ETL jobs are designed to extract data from one or more database or non-database systems (called source systems), transform the data that is extracted based on business logic, and load the transformed data to one or more database or non-database systems (called target systems). The term “database tables” is used herein to represent database tables and non-database data that may be “mapped” to “sets of rows”. For example, a Comma Separated Values (CSV) file may be mapped to a table, where each comma separated field in a line in the CSV file is mapped to a table column value, and the whole line is mapped to a row in the mapped table.
A traditional ETL tool executes the ETL jobs on a local machine (where a machine is a computing system) that may access one more local or remote source systems. The source and target databases may not reside on the same physical machines as the ETL tool (i.e., on the local machine). While running the ETL job, the ETL tool connects to the database that may be hosted on a remote machine over a network and extracts the data to the local machine, transforms the data locally, and loads the transformed data to the target database that is located on another remote machine in the network.

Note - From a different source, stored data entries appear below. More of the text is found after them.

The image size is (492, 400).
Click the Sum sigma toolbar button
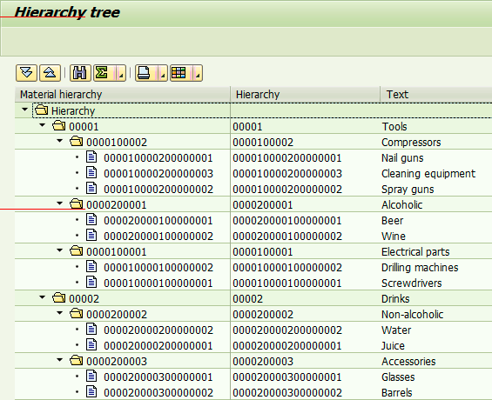pos(102,73)
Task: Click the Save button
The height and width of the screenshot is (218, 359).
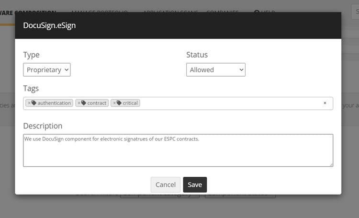Action: tap(195, 184)
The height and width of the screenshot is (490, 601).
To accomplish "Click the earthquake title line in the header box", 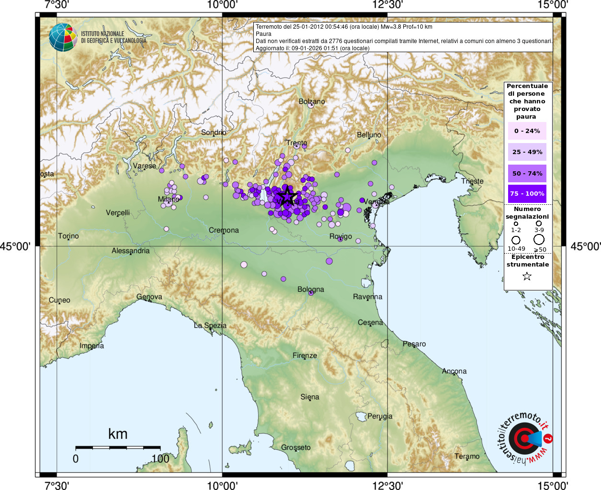I will pyautogui.click(x=344, y=27).

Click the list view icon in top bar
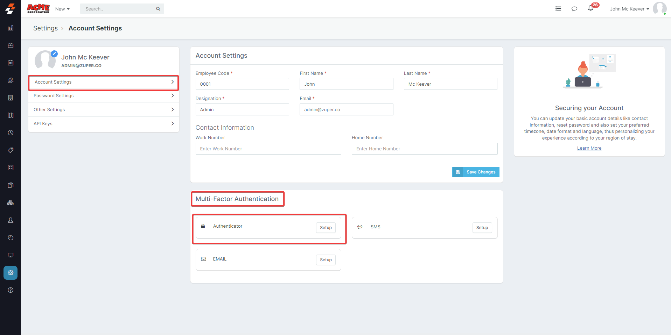[558, 9]
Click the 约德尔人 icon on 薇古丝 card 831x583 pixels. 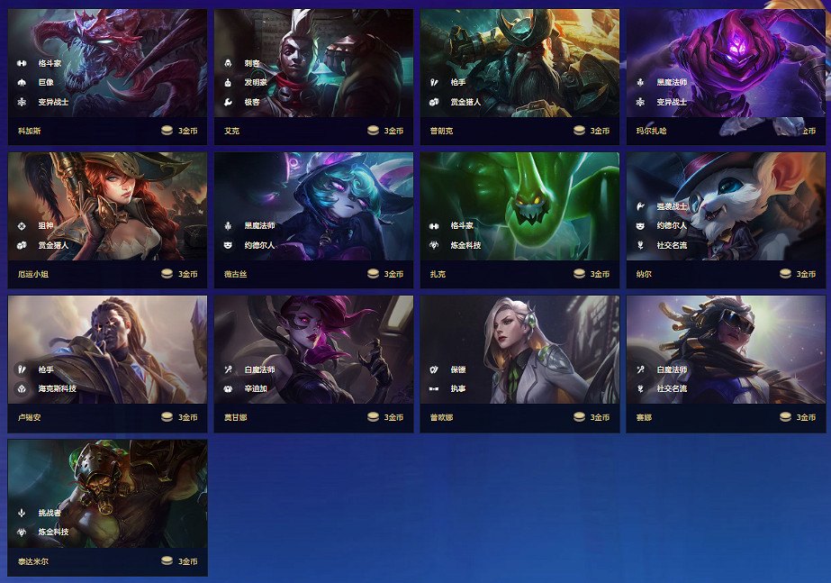[228, 245]
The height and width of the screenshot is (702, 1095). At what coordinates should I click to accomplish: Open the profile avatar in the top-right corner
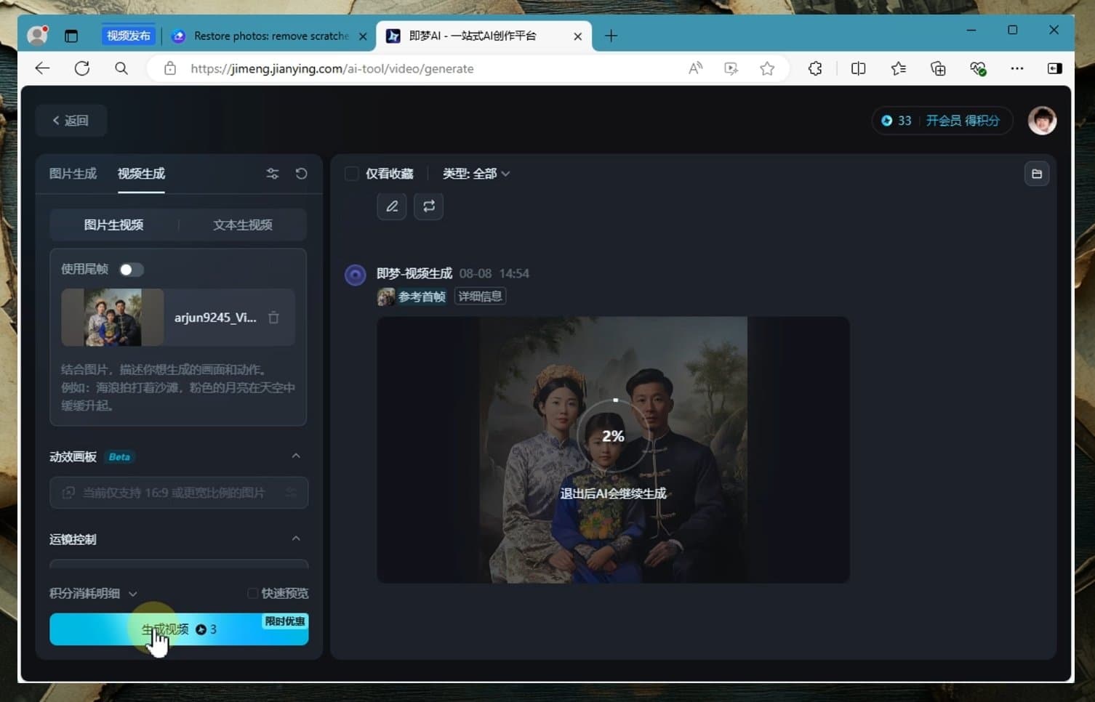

The data that the ETL job processes has been growing rapidly. In a large enterprise, there may be hundreds of such ETL jobs running in parallel. When the source or target data is present on some other location (e.g., a cloud system), it may take a large amount of time to fetch the data to the local machine and then load the transformed data back to the cloud. This increases the completion time of the ETL job and also increases the load on the local machine executing the ETL job. This may result in, for example, network timeout, ETL jobs crashing because of lack of memory, an ETL job hanging or running forever, network congestion, etc.